* _WORK TO COMPLETE_:
In your answer, print every record exactly as it is written.
########################################
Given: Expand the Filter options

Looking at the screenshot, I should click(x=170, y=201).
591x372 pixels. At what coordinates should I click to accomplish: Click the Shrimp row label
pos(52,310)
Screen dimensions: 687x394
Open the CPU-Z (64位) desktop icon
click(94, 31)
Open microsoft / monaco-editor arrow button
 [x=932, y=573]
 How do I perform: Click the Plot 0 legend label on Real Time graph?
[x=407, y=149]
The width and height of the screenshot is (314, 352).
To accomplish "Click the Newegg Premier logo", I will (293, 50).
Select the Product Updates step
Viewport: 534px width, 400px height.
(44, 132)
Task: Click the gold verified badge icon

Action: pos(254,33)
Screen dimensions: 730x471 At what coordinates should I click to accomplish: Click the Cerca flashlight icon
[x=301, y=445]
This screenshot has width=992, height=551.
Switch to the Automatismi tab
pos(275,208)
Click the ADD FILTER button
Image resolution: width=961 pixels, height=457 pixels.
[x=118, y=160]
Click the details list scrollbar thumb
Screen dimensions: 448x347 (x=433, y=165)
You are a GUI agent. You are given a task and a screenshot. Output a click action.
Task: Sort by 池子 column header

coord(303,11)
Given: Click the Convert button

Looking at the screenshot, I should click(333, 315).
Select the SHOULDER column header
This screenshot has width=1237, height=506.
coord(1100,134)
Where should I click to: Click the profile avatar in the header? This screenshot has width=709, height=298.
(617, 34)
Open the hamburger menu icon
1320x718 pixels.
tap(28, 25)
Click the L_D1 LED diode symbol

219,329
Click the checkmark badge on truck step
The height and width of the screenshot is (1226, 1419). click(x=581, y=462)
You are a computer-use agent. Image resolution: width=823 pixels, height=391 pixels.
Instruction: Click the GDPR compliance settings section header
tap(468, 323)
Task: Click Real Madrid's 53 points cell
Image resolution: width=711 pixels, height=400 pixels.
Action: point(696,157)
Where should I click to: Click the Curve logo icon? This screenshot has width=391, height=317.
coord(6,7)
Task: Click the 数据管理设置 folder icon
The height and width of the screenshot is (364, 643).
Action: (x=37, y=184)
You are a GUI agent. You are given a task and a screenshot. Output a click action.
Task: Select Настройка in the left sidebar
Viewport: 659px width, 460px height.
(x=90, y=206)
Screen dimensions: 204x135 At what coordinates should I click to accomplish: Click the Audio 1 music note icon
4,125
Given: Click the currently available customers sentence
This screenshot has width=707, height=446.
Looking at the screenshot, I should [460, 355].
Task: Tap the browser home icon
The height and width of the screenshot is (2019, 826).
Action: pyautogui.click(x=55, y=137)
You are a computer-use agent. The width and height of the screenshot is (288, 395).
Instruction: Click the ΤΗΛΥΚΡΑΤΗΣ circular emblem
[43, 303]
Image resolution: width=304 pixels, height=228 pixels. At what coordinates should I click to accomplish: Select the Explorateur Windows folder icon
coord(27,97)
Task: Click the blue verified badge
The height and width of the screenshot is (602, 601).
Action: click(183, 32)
########################################
* _RESULT OF THIS TASK_:
Given: Expand the Filter options

Looking at the screenshot, I should click(x=170, y=201).
591x372 pixels. At what coordinates should I click to accomplish: Click the Shrimp row label
pos(52,310)
Screen dimensions: 687x394
Open the CPU-Z (64位) desktop icon
click(94, 31)
Open microsoft / monaco-editor arrow button
 [x=932, y=573]
 How do I perform: Click the Plot 0 legend label on Real Time graph?
[x=407, y=149]
The width and height of the screenshot is (314, 352).
To accomplish "Click the Newegg Premier logo", I will (293, 50).
Select the Product Updates step
Viewport: 534px width, 400px height.
(44, 132)
Task: Click the gold verified badge icon

Action: pos(254,33)
Screen dimensions: 730x471 At what coordinates should I click to accomplish: Click the Cerca flashlight icon
[x=301, y=445]
This screenshot has width=992, height=551.
Switch to the Automatismi tab
pos(275,208)
Click the ADD FILTER button
Image resolution: width=961 pixels, height=457 pixels.
[x=118, y=160]
Click the details list scrollbar thumb
Screen dimensions: 448x347 (x=433, y=165)
You are a GUI agent. You are given a task and a screenshot. Output a click action.
Task: Sort by 池子 column header

coord(303,11)
Given: Click the Convert button

Looking at the screenshot, I should click(333, 315).
Select the SHOULDER column header
This screenshot has width=1237, height=506.
coord(1100,134)
Where should I click to: Click the profile avatar in the header? This screenshot has width=709, height=298.
(617, 34)
Open the hamburger menu icon
1320x718 pixels.
tap(28, 25)
Click the L_D1 LED diode symbol

219,329
Click the checkmark badge on truck step
The height and width of the screenshot is (1226, 1419). click(x=581, y=462)
You are a computer-use agent. Image resolution: width=823 pixels, height=391 pixels.
Instruction: Click the GDPR compliance settings section header
tap(468, 323)
Task: Click Real Madrid's 53 points cell
Image resolution: width=711 pixels, height=400 pixels.
Action: point(696,157)
Where should I click to: Click the Curve logo icon? This screenshot has width=391, height=317.
coord(6,7)
Task: Click the 数据管理设置 folder icon
The height and width of the screenshot is (364, 643).
Action: (x=37, y=184)
You are a GUI agent. You are given a task and a screenshot. Output a click action.
Task: Select Настройка in the left sidebar
Viewport: 659px width, 460px height.
(x=90, y=206)
Screen dimensions: 204x135 At what coordinates should I click to accomplish: Click the Audio 1 music note icon
4,125
Given: Click the currently available customers sentence
This screenshot has width=707, height=446.
Looking at the screenshot, I should [460, 355].
Task: Tap the browser home icon
The height and width of the screenshot is (2019, 826).
Action: pyautogui.click(x=55, y=137)
You are a computer-use agent. The width and height of the screenshot is (288, 395).
Instruction: Click the ΤΗΛΥΚΡΑΤΗΣ circular emblem
[43, 303]
Image resolution: width=304 pixels, height=228 pixels. At what coordinates should I click to accomplish: Select the Explorateur Windows folder icon
coord(27,97)
Task: Click the blue verified badge
The height and width of the screenshot is (602, 601).
Action: click(183, 32)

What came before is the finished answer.